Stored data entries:
********************

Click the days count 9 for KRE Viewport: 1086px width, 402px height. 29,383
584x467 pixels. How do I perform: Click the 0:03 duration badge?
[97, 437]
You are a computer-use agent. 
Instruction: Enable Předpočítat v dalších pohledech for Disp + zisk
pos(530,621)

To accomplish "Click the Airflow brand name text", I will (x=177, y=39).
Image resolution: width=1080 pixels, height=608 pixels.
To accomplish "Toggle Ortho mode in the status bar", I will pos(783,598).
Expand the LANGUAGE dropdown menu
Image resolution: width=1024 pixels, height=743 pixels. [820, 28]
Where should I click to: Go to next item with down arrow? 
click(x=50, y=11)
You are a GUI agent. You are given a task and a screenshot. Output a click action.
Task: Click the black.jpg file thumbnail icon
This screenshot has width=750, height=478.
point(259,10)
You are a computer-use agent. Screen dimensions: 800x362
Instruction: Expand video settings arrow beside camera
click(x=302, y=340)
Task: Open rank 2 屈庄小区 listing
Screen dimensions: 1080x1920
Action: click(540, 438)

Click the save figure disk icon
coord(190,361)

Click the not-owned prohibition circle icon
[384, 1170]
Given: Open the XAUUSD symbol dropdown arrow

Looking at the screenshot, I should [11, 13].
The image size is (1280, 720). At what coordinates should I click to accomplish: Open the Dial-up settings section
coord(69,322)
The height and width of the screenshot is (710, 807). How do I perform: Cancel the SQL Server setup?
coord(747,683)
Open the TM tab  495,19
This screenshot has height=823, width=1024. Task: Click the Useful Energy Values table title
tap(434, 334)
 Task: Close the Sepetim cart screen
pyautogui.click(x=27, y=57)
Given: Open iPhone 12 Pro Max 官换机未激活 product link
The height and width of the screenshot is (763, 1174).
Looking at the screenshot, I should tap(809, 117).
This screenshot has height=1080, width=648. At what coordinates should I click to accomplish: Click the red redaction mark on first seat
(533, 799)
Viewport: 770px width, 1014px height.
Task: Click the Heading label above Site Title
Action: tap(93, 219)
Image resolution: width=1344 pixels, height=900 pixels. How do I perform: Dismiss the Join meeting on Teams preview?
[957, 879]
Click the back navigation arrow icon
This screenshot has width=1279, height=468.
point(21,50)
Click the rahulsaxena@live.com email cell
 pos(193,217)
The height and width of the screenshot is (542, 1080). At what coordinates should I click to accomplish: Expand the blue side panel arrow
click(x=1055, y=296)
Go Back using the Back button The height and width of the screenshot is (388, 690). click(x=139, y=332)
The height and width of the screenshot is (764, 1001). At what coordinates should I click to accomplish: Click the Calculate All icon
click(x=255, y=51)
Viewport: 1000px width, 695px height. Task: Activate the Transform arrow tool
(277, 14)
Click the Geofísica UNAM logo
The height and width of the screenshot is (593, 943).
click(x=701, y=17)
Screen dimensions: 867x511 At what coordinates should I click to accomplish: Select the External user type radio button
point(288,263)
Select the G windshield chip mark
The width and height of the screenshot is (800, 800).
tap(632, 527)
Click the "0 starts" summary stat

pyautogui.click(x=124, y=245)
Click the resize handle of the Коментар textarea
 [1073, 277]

********************

Would you output the lines from the one that contains "Click the resize" to the end of the data, both ends included, exactly as they appear?

» **OUTPUT**:
Click the resize handle of the Коментар textarea
 [1073, 277]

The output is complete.